##### Document section

What have governor candidates Andy Beshear and Daniel Cameron done to improve the Commonwealth’s health, and what are their plans if elected?

Covid-19

On March 6, 2020, Gov. Andy Beshear declared a state of emergency in response to the Covid-19 pandemic.

Later that month following federal recommendations, he issued orders to close restaurants for in-person services, public-facing businesses and schools. Church gatherings were also restricted.

Restaurants reopened for some in-person traffic in May 2020, and some schools opened permanently in December 2020.

Beshear said he does not regret his pandemic restrictions.

“I made the best decisions I could to save as many lives as possible,” he said. “Yes, they were tough, but you have to do what’s hard when you are in a one in a 100 year pandemic.”

Cameron has repeatedly said that he would not have done the same. He said he would have tried to reopen schools and businesses as quickly as possible.

He fought against vaccine mandates and Beshear’s quarantine mandate for out-of-state travelers in court as attorney general.

Reproductive healthcare

Cameron has also defended Kentucky’s current abortion law, a near-total ban with no exceptions for rape or incest, in court.

He said that if the legislature passed a bill with these exceptions, he would sign it. However, the legislature introduced a bill with rape and incest exceptions during the 2023 session and it went nowhere, so that is not a likely outcome.

He called himself “Planned Parenthood’s worst nightmare.”

##########
##### Dataset excerpt

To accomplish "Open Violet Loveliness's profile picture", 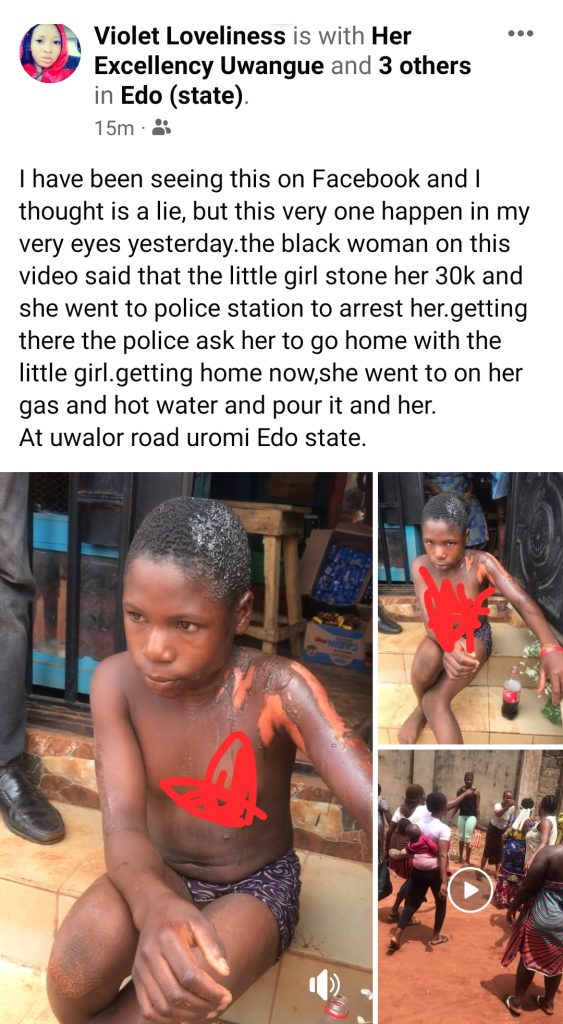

##########

## Tasks and exercises
- a) Reproduce the passage on the governor candidates word for word, beginning at the words "Beshear said he" and stopping after "a likely outcome.".
- b) List every date or year that the passage on the governor candidates mentions.

## Answers to each task
- a)
Beshear said he does not regret his pandemic restrictions.

“I made the best decisions I could to save as many lives as possible,” he said. “Yes, they were tough, but you have to do what’s hard when you are in a one in a 100 year pandemic.”

Cameron has repeatedly said that he would not have done the same. He said he would have tried to reopen schools and businesses as quickly as possible.

He fought against vaccine mandates and Beshear’s quarantine mandate for out-of-state travelers in court as attorney general.

Reproductive healthcare

Cameron has also defended Kentucky’s current abortion law, a near-total ban with no exceptions for rape or incest, in court.

He said that if the legislature passed a bill with these exceptions, he would sign it. However, the legislature introduced a bill with rape and incest exceptions during the 2023 session and it went nowhere, so that is not a likely outcome.

- b)
- March 6, 2020
- May 2020
- December 2020
- 2023